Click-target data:
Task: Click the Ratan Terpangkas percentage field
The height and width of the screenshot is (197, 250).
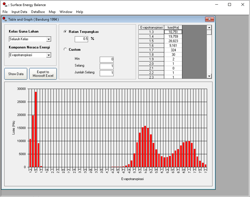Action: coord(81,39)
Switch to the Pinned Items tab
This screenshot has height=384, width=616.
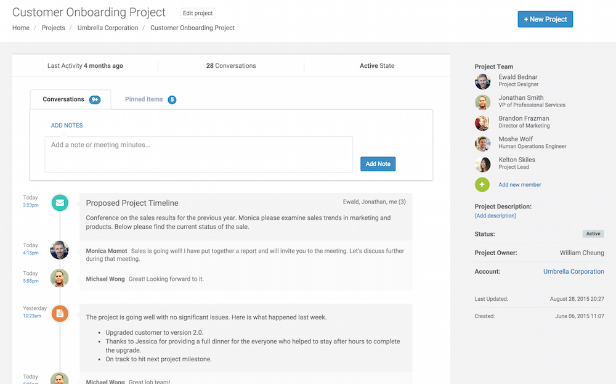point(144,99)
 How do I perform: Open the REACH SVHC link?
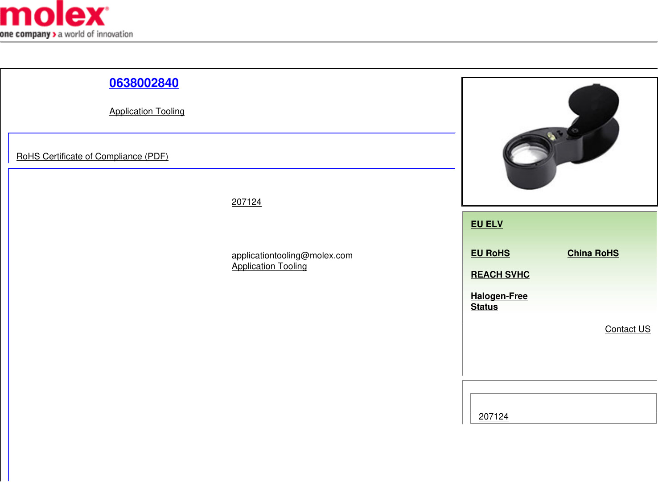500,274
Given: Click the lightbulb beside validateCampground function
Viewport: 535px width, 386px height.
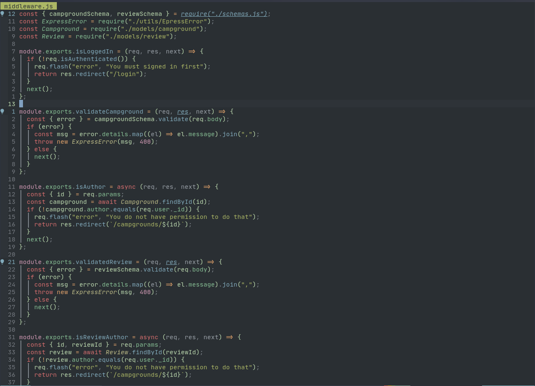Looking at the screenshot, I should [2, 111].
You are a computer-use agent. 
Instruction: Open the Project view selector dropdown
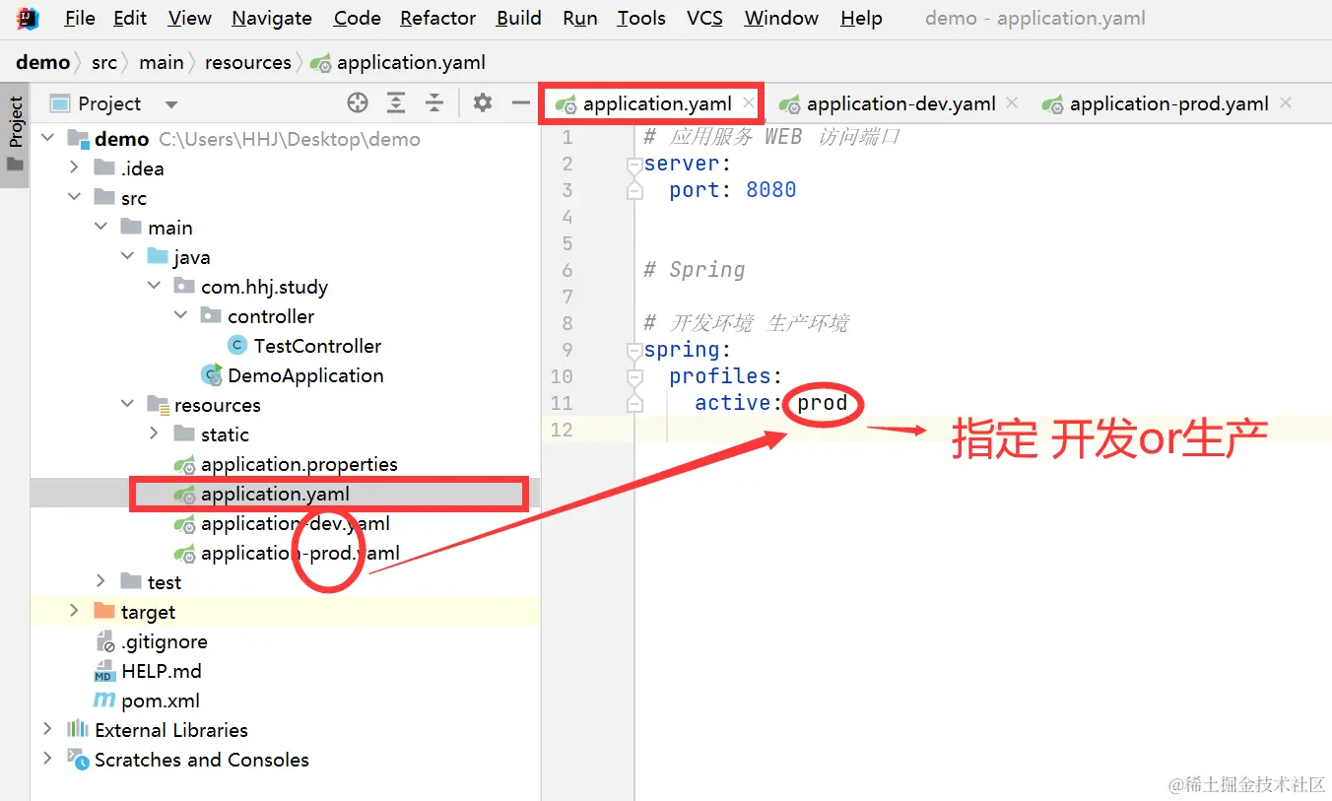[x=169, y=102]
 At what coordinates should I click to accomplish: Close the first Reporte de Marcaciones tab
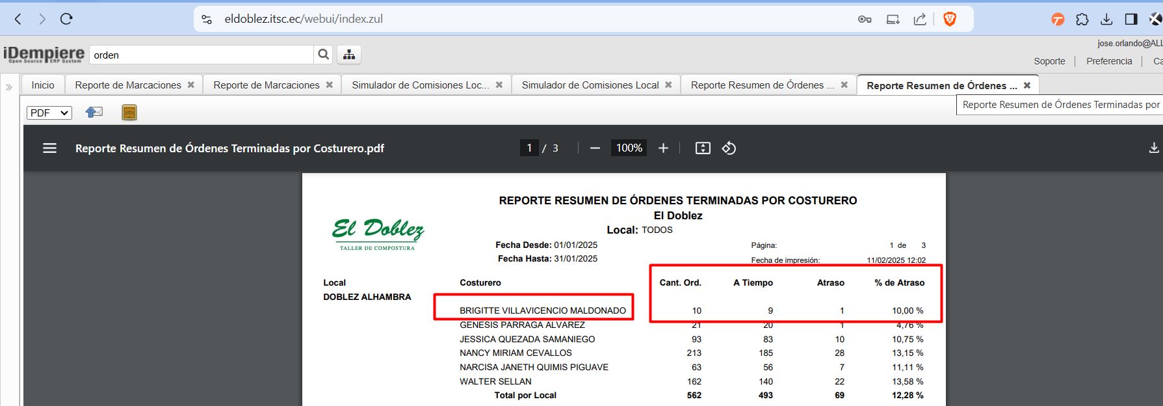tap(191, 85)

**Do this:** Render every line of the items above as a Markdown table with the columns Line No. and Content, skipping blank lines. Leave the pictures out of the table.

**Task response:**
| Line No. | Content |
|---|---|
| 1 | Task: Click the Ratan Terpangkas percentage field |
| 2 | The height and width of the screenshot is (197, 250). |
| 3 | Action: coord(81,39) |
| 4 | Switch to the Pinned Items tab |
| 5 | This screenshot has height=384, width=616. |
| 6 | point(144,99) |
| 7 |  How do I perform: Open the REACH SVHC link? |
| 8 | 500,274 |
| 9 | Given: Click the lightbulb beside validateCampground function |
| 10 | Viewport: 535px width, 386px height. |
| 11 | Looking at the screenshot, I should [2, 111]. |
| 12 | You are a computer-use agent.  |
| 13 | Instruction: Open the Project view selector dropdown |
| 14 | [x=169, y=102] |
| 15 |  At what coordinates should I click to accomplish: Close the first Reporte de Marcaciones tab |
| 16 | tap(191, 85) |